The victory carried great meaning for Friends coach Ken Zalis who missed his team’s loss to Mount Carmel in last year’s championship game as he recovered from some health issues.
“It’s a special group of girls,” said Zalis. “It didn’t work out for us last year in the championship game and we thought we let one get away from us.
“For me personally, the emotions are almost hard to imagine right now. From missing last year with some (health) issues, to come back, and for the girls to work this hard, and work through some adversity, to play an almost a flawless game, it’s really special.”
Not only did Tyler Rifkin dominate in the circle, she went 4-for-4 with a walk, three stolen bases, five runs scored and an RBI at the plate.
Zalis also knows that Rifkin is the heart and soul of his squad.

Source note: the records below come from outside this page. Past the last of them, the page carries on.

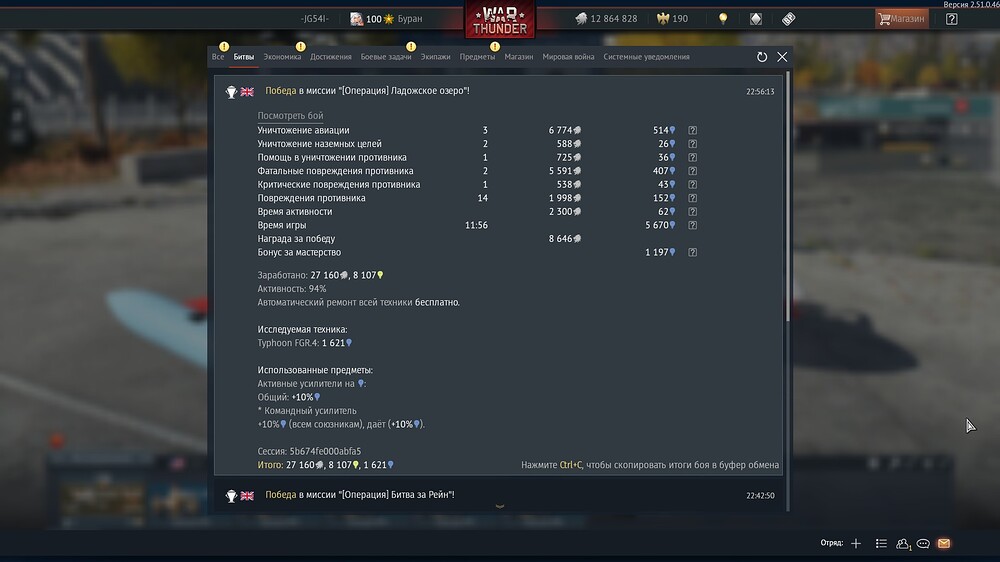This screenshot has width=1000, height=562.
Task: Open the mail envelope icon at bottom right
Action: [944, 544]
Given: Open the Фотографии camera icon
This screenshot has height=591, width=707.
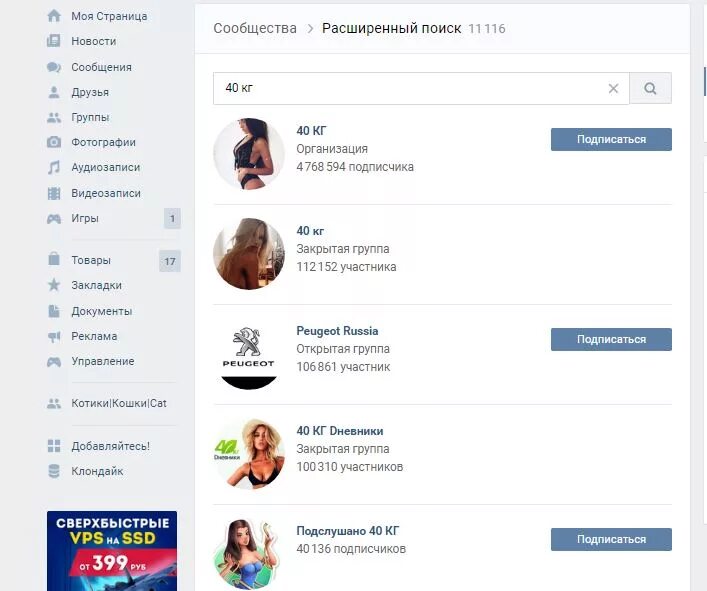Looking at the screenshot, I should [54, 142].
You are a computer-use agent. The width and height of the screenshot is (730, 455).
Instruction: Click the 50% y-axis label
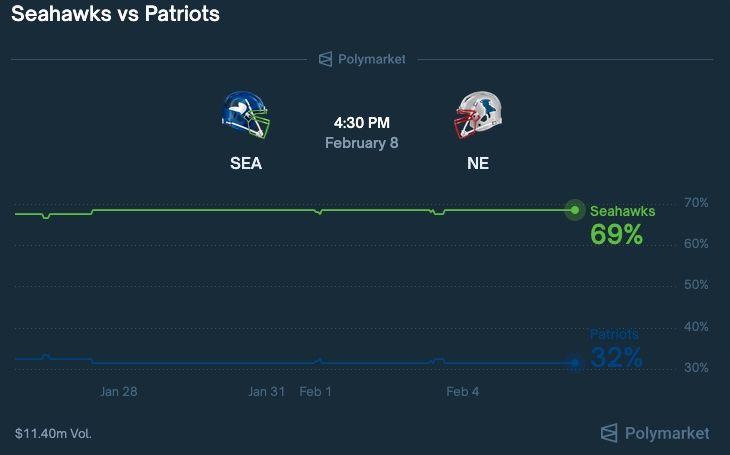coord(696,286)
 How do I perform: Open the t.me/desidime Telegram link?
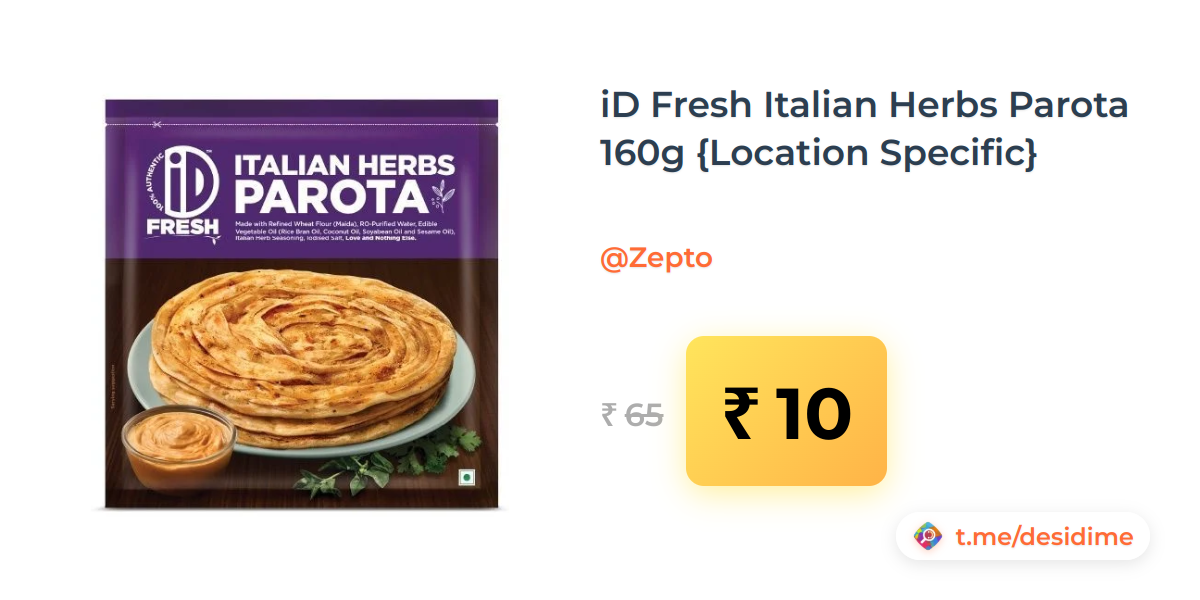(1044, 537)

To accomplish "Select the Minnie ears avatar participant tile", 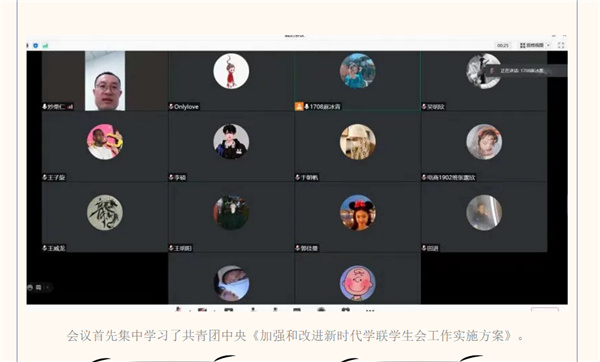I will (x=358, y=217).
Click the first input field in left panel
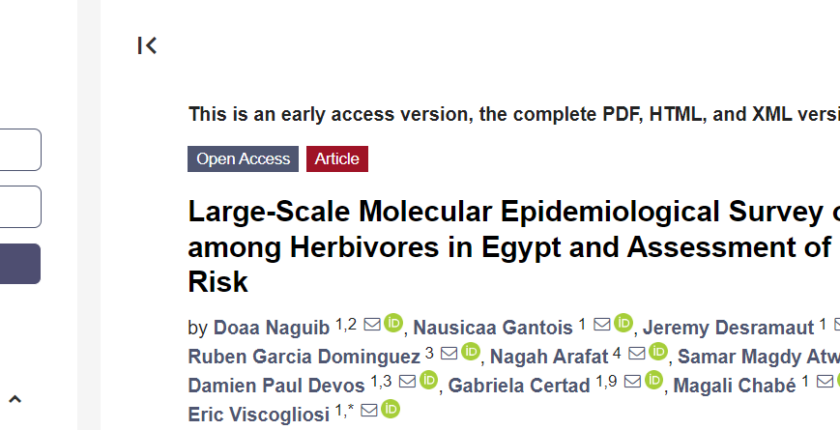 pyautogui.click(x=20, y=150)
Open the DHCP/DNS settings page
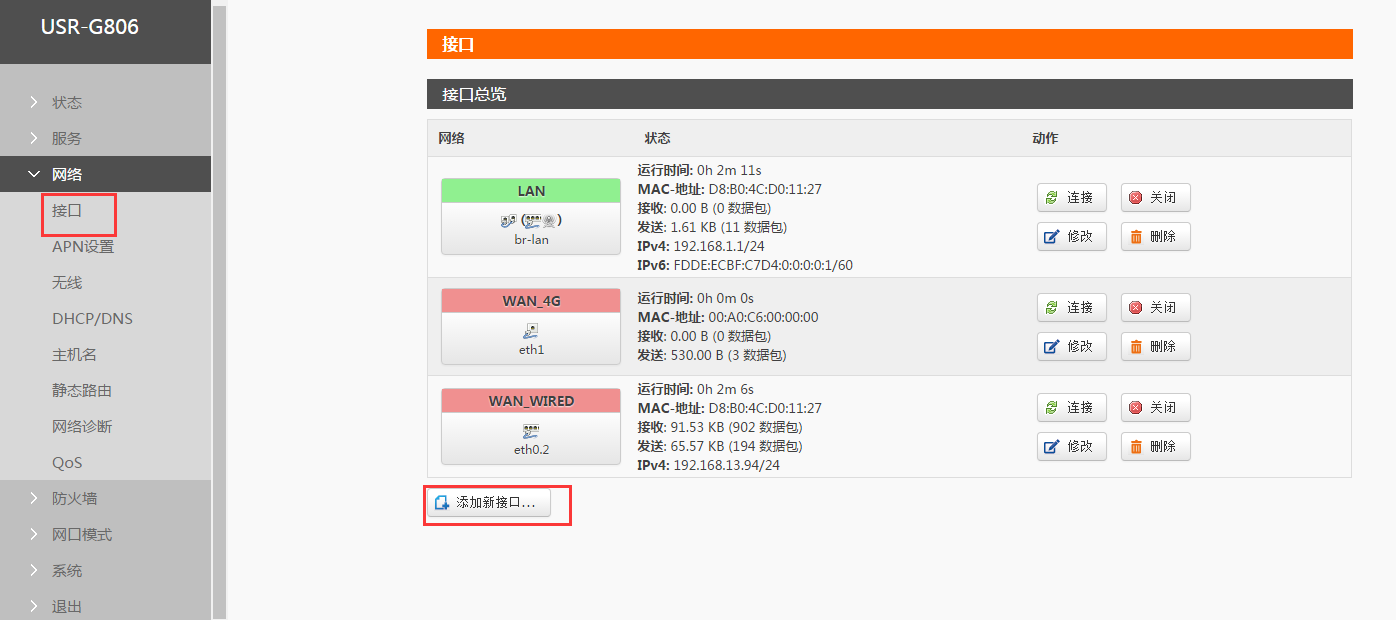1396x620 pixels. 92,318
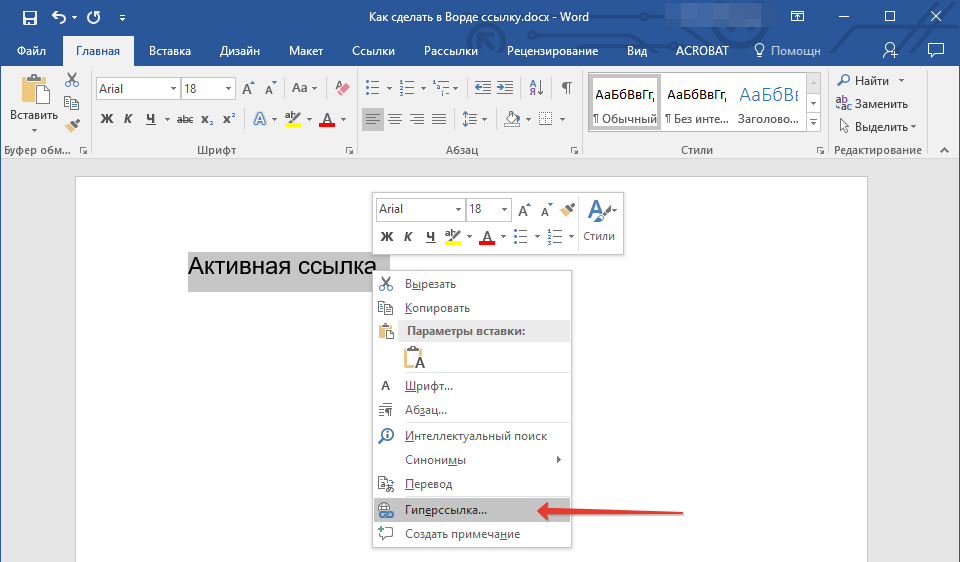Click the Save icon in title bar
The height and width of the screenshot is (562, 960).
click(x=29, y=17)
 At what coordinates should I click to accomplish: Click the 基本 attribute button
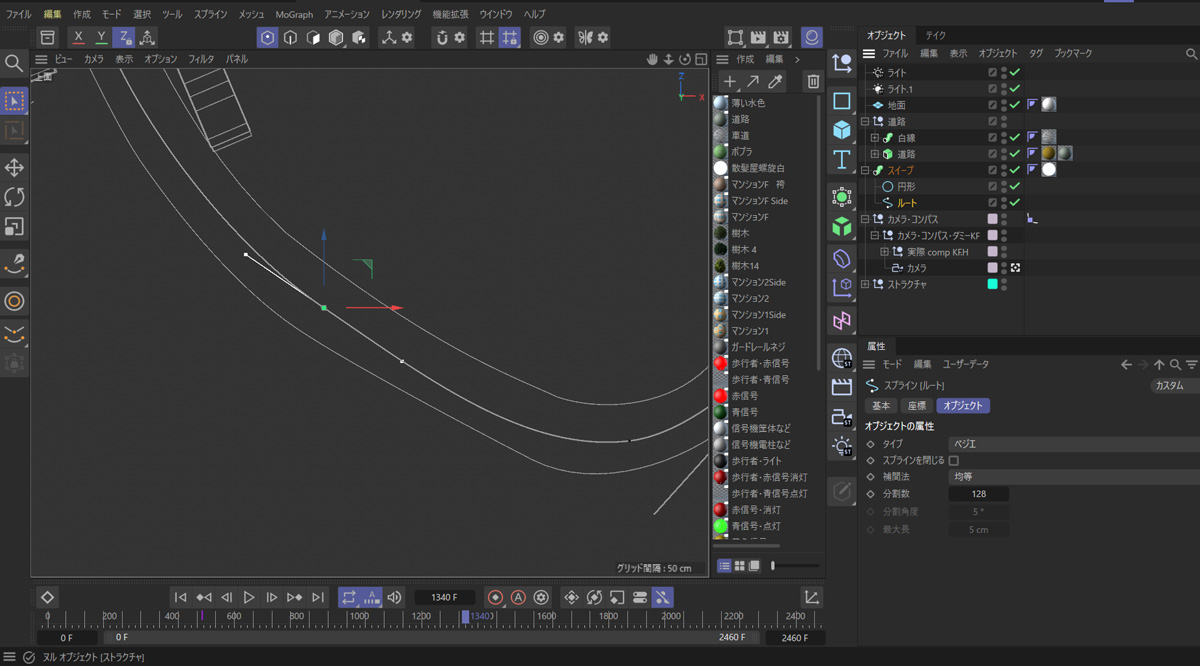point(881,406)
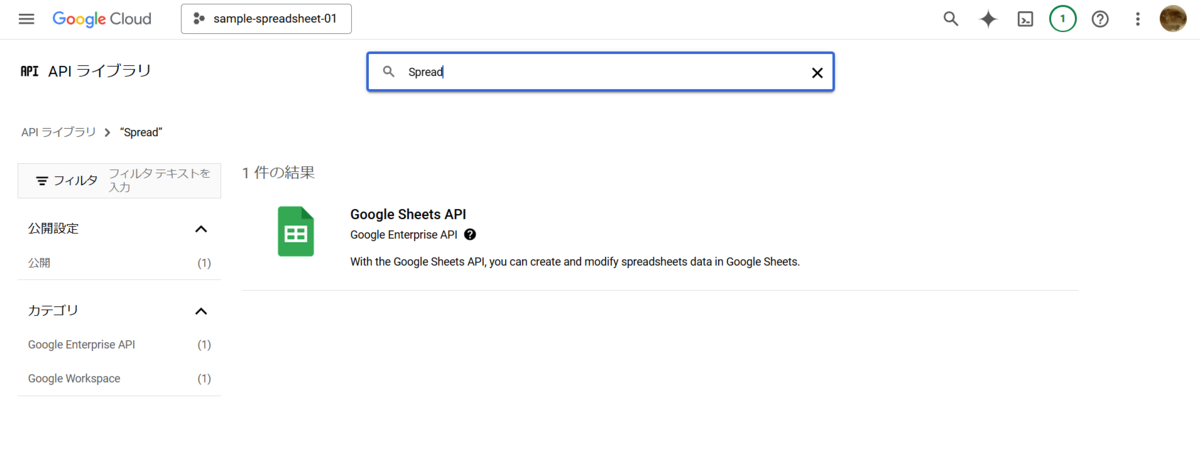1200x464 pixels.
Task: Filter by Google Workspace category
Action: (74, 379)
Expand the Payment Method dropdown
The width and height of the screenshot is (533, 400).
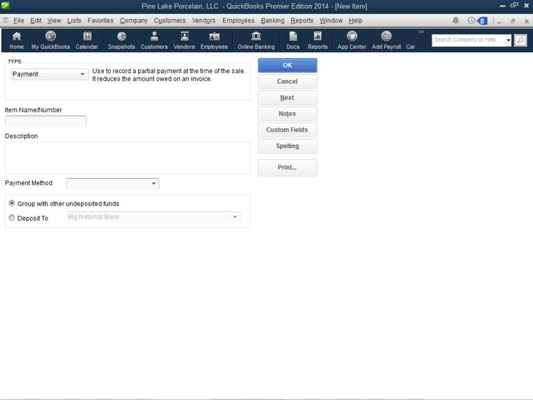click(x=113, y=184)
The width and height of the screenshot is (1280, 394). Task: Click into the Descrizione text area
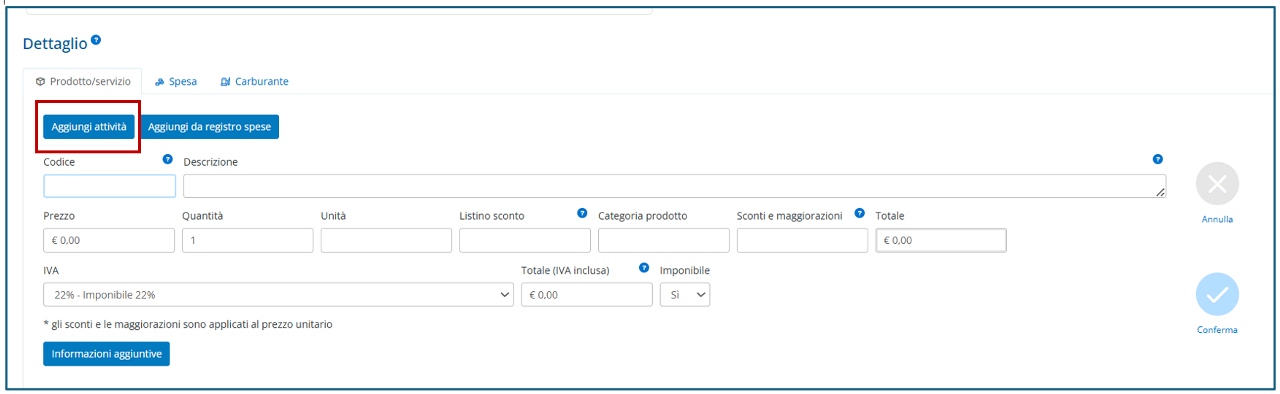[x=675, y=186]
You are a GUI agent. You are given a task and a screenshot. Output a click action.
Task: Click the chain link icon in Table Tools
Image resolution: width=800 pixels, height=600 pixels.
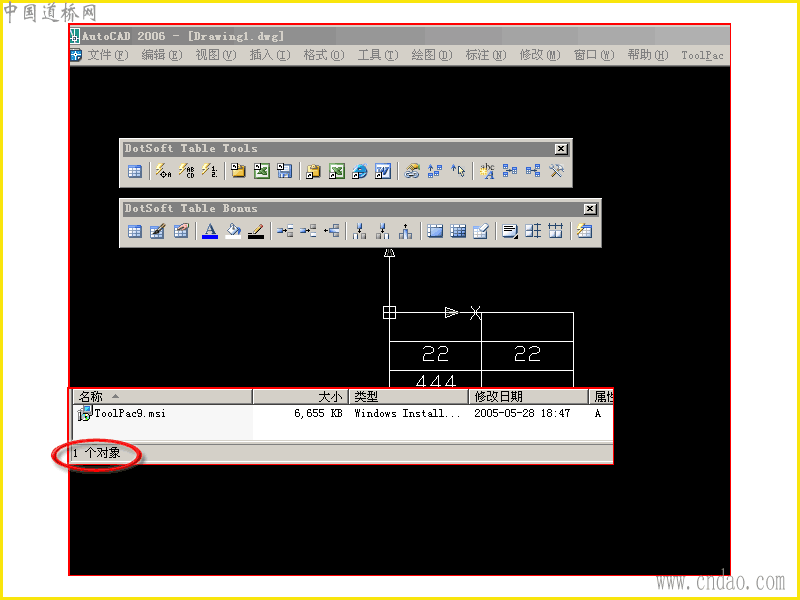[412, 171]
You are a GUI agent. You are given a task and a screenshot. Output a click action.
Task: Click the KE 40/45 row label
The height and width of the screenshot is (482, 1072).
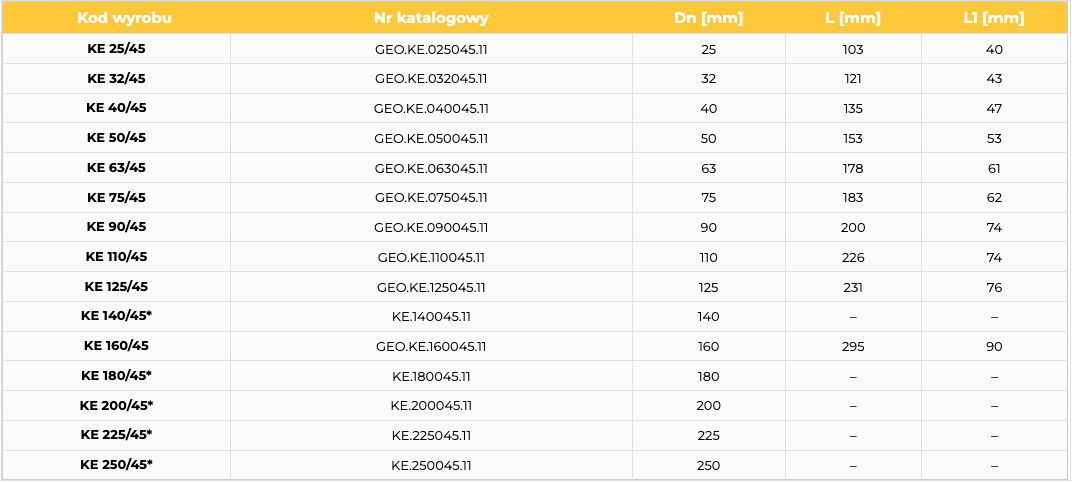116,108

“She’s meant everything the last two years to our program,” Zalis said of his pitcher. “More importantly, she is a tremendous kid. She’s going to go to college (Bucknell University) and will do great things in whatever she decides she is going to do. She came in and set the tone from day one. We have four seniors and they were all All-Conference at one point in their careers, and this was our goal. It wasn’t good enough just to get here this year.”
Park coach Brenna Nation said her team’s performance on Saturday was not indicative of the Bruin squad which usually takes the field, but she praised the Quakers.
“The team that came today was a lot different than what we usually bring, but I have to give it to Friends,” said Nation. “Tyler pitched an incredible game. She had a no-hitter until the seventh inning and you can’t take that away no matter how many errors or runs we give up. She came to play today.”
Nation also said that the program has put itself on the map over the last two seasons and with growing numbers, she feels the future will continue to be bright.
“It hurts for my kids because they worked so hard all year, but it depends on who shows up that day. I’m proud of them. I think they are incredible people outside of the field and that’s what matters most.”
As for the Quakers, they have created a legacy that will endure, according to Zalis.
“I told them in 20 years, not only are we going to get together, but they earned a trip to the Friends Hall of Fame and that’s very special to me,” he said. “For somebody who has been there 10 years already and will be there, hopefully, for a long, long time, it’s a really sweet moment.”